● **Task list**
(1) According to the lithium passage, how long after the last lithium tablet is the morning blood test performed?
(2) Rewrite everything in the lithium passage from "The doctor will" down to "may be indicated.", and swap "doctor" for "psychiatrist".

● **Source passage**
Lithium is the oldest and most well-known mood stabilizer. It is taken as a tablet, usually once nightly. It doesn’t work straight away – you must take it daily for one to two weeks before its mood stabilising effect takes hold. The effective dose for the person is determined by testing the blood lithium level a week after beginning lithium (or whenever dose changes are made) – this is done by a simple blood test performed in the morning, about 12 hours after the last lithium tablet has been taken.
As with all mood stabilisers, it is important to continue taking lithium even when the mood has stabilised – this is because it plays an important role in preventing further mood disturbances and also research has shown that if lithium is discontinued suddenly, it may trigger a ‘rebound’ episode of depression or mania. It is therefore very important to talk with your doctor before deciding to stop lithium.
The doctor will organise for routine blood tests and a heart tracing test (an ECG) before starting lithium to make sure that the person is fit to commence the medication, and it is also necessary to have regular blood tests once taking lithium (3-6 monthly).
Lithium may also be prescribed for those with unipolar depression to boost the effects of antidepressant medications, where these alone have not been effective in alleviating the symptoms of depression.
It is associated with an increased risk of certain foetal abnormalities if taken during pregnancy, so it is important if you are taking lithium and wish to become pregnant that you discuss your options with your doctor prior to trying to conceive. For some, it may be appropriate to continue lithium, but for others, a gradual phasing out of lithium and/or using an alternative medication may be indicated.

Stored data
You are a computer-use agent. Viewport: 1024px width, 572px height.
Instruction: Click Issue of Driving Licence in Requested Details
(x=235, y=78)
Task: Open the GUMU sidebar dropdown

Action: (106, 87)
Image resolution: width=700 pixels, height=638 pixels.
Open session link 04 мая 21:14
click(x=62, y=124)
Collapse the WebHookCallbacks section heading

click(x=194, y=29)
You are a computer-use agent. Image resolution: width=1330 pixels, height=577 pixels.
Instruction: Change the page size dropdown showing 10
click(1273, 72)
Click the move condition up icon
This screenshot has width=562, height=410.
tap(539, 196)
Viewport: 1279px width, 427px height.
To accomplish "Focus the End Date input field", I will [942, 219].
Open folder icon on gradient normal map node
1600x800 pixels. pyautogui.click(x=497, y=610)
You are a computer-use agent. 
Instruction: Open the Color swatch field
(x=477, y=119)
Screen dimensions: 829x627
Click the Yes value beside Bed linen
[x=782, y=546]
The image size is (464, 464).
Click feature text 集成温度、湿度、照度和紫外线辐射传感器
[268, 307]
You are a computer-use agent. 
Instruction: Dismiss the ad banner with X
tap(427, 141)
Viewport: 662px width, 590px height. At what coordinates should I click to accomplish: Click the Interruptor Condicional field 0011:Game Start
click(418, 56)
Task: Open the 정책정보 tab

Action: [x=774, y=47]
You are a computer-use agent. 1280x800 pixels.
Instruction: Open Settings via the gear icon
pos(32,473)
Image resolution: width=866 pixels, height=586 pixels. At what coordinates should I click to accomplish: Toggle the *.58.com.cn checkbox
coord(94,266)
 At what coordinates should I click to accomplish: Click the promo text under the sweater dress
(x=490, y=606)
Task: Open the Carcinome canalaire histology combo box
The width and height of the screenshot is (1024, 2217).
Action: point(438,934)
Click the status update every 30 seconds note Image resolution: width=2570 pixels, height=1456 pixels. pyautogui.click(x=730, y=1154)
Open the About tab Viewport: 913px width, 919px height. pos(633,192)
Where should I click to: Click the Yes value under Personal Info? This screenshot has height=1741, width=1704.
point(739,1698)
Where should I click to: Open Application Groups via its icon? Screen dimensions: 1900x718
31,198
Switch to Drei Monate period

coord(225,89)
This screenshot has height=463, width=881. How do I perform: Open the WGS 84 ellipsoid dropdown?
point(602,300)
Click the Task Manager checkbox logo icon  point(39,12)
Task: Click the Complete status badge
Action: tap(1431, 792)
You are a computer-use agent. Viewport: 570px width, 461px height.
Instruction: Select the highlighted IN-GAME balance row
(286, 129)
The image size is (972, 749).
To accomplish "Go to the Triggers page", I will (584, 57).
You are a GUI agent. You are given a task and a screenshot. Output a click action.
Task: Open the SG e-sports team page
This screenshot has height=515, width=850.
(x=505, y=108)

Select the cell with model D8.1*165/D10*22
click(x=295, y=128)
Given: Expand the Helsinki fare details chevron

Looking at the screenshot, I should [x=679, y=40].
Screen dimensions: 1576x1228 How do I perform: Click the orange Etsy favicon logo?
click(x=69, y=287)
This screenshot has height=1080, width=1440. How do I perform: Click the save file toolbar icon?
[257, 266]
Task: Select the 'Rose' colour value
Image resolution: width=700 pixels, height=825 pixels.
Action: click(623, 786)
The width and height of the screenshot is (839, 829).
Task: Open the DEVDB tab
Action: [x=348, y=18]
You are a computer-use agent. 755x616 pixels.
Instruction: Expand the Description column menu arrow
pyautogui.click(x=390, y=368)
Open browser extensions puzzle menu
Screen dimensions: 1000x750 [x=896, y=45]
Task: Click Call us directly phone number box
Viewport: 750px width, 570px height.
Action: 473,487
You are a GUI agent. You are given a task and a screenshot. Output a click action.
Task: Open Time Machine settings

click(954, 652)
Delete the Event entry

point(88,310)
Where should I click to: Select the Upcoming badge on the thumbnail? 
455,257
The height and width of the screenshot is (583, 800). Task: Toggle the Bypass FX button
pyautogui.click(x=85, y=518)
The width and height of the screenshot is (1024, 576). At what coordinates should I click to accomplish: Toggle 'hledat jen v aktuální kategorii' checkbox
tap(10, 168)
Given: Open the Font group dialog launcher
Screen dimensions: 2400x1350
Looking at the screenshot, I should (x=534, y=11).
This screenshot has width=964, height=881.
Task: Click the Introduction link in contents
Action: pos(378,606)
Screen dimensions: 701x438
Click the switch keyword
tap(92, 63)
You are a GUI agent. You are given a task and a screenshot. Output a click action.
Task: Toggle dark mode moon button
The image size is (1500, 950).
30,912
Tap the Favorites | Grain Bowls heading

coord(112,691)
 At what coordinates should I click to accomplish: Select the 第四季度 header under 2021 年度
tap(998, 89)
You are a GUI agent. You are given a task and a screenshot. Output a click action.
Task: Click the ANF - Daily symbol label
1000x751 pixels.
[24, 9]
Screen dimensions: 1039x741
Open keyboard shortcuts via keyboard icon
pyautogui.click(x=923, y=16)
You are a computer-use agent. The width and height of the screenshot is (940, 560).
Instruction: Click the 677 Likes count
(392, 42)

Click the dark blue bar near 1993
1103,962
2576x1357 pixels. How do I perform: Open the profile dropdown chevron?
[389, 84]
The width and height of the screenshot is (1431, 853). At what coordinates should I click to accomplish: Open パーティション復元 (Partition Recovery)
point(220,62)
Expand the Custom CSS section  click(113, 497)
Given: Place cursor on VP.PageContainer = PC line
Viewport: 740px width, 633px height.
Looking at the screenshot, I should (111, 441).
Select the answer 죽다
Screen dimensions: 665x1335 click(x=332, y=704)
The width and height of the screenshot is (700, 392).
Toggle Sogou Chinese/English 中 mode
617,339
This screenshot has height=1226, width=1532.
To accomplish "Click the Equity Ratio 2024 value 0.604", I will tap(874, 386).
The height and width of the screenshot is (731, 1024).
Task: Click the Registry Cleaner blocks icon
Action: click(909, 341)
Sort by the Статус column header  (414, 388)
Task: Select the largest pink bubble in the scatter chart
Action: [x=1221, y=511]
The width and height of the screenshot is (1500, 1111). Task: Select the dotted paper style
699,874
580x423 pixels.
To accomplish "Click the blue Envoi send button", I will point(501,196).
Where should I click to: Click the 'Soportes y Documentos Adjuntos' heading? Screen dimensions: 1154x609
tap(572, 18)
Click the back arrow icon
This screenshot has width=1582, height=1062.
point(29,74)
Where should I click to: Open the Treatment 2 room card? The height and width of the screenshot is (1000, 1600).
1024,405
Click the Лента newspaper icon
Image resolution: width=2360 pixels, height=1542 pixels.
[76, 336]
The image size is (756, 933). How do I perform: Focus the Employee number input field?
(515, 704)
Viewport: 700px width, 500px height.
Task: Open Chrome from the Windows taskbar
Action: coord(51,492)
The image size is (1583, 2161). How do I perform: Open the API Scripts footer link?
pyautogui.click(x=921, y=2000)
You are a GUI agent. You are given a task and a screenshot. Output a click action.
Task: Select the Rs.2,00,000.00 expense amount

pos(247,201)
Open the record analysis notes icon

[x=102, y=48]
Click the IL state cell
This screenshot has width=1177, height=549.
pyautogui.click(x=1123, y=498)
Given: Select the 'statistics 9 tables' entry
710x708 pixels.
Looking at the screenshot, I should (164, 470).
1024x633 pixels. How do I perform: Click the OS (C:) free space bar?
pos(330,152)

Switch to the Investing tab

● **Task responses**
(1) About 12 hours after the last lithium tablet has been taken.

(2)
The psychiatrist will organise for routine blood tests and a heart tracing test (an ECG) before starting lithium to make sure that the person is fit to commence the medication, and it is also necessary to have regular blood tests once taking lithium (3-6 monthly).
Lithium may also be prescribed for those with unipolar depression to boost the effects of antidepressant medications, where these alone have not been effective in alleviating the symptoms of depression.
It is associated with an increased risk of certain foetal abnormalities if taken during pregnancy, so it is important if you are taking lithium and wish to become pregnant that you discuss your options with your psychiatrist prior to trying to conceive. For some, it may be appropriate to continue lithium, but for others, a gradual phasing out of lithium and/or using an alternative medication may be indicated.